- **What needs to be done**: Print all the records exactly as they stand.

- **Collection entries**:
—————

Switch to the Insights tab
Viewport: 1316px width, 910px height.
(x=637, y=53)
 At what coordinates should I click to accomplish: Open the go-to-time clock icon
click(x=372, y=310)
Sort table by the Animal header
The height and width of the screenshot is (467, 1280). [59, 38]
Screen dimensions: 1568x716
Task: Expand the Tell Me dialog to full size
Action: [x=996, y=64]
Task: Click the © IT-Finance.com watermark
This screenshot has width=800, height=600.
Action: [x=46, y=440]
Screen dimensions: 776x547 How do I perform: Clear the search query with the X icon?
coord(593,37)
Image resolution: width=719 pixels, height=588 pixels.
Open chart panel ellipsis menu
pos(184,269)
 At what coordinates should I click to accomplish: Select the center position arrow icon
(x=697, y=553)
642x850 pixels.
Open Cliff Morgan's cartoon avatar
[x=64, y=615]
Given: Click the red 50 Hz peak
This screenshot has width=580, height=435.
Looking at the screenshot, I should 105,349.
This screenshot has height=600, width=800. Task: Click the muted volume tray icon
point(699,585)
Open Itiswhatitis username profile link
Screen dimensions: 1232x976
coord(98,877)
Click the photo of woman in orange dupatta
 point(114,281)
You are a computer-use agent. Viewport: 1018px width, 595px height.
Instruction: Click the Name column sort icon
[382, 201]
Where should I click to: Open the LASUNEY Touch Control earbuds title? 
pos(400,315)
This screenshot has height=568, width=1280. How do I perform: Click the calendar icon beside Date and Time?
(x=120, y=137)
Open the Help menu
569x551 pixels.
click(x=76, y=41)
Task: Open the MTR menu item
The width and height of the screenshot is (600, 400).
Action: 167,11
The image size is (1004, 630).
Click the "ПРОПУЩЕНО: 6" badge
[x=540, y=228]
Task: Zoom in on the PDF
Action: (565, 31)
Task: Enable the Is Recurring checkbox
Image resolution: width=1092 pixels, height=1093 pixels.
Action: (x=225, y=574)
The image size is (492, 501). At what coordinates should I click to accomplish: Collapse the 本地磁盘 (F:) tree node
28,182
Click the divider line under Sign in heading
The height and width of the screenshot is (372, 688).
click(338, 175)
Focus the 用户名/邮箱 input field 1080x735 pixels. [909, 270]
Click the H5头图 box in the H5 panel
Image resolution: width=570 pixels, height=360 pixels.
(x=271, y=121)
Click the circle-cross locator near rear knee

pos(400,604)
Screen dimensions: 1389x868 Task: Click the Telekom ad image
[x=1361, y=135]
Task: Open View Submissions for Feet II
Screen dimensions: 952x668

—————

- **Answer box**:
Switch to the Insights tab
Viewport: 1316px width, 910px height.
(x=637, y=53)
 At what coordinates should I click to accomplish: Open the go-to-time clock icon
click(x=372, y=310)
Sort table by the Animal header
The height and width of the screenshot is (467, 1280). [59, 38]
Screen dimensions: 1568x716
Task: Expand the Tell Me dialog to full size
Action: [x=996, y=64]
Task: Click the © IT-Finance.com watermark
This screenshot has width=800, height=600.
Action: [x=46, y=440]
Screen dimensions: 776x547 How do I perform: Clear the search query with the X icon?
coord(593,37)
Image resolution: width=719 pixels, height=588 pixels.
Open chart panel ellipsis menu
pos(184,269)
 At what coordinates should I click to accomplish: Select the center position arrow icon
(x=697, y=553)
642x850 pixels.
Open Cliff Morgan's cartoon avatar
[x=64, y=615]
Given: Click the red 50 Hz peak
This screenshot has width=580, height=435.
Looking at the screenshot, I should 105,349.
This screenshot has height=600, width=800. Task: Click the muted volume tray icon
point(699,585)
Open Itiswhatitis username profile link
Screen dimensions: 1232x976
coord(98,877)
Click the photo of woman in orange dupatta
 point(114,281)
You are a computer-use agent. Viewport: 1018px width, 595px height.
Instruction: Click the Name column sort icon
[382, 201]
Where should I click to: Open the LASUNEY Touch Control earbuds title? 
pos(400,315)
This screenshot has height=568, width=1280. How do I perform: Click the calendar icon beside Date and Time?
(x=120, y=137)
Open the Help menu
569x551 pixels.
click(x=76, y=41)
Task: Open the MTR menu item
The width and height of the screenshot is (600, 400).
Action: 167,11
The image size is (1004, 630).
Click the "ПРОПУЩЕНО: 6" badge
[x=540, y=228]
Task: Zoom in on the PDF
Action: (565, 31)
Task: Enable the Is Recurring checkbox
Image resolution: width=1092 pixels, height=1093 pixels.
Action: (x=225, y=574)
The image size is (492, 501). At what coordinates should I click to accomplish: Collapse the 本地磁盘 (F:) tree node
28,182
Click the divider line under Sign in heading
The height and width of the screenshot is (372, 688).
click(338, 175)
Focus the 用户名/邮箱 input field 1080x735 pixels. [909, 270]
Click the H5头图 box in the H5 panel
Image resolution: width=570 pixels, height=360 pixels.
(x=271, y=121)
Click the circle-cross locator near rear knee

pos(400,604)
Screen dimensions: 1389x868 Task: Click the Telekom ad image
[x=1361, y=135]
Task: Open View Submissions for Feet II
Screen dimensions: 952x668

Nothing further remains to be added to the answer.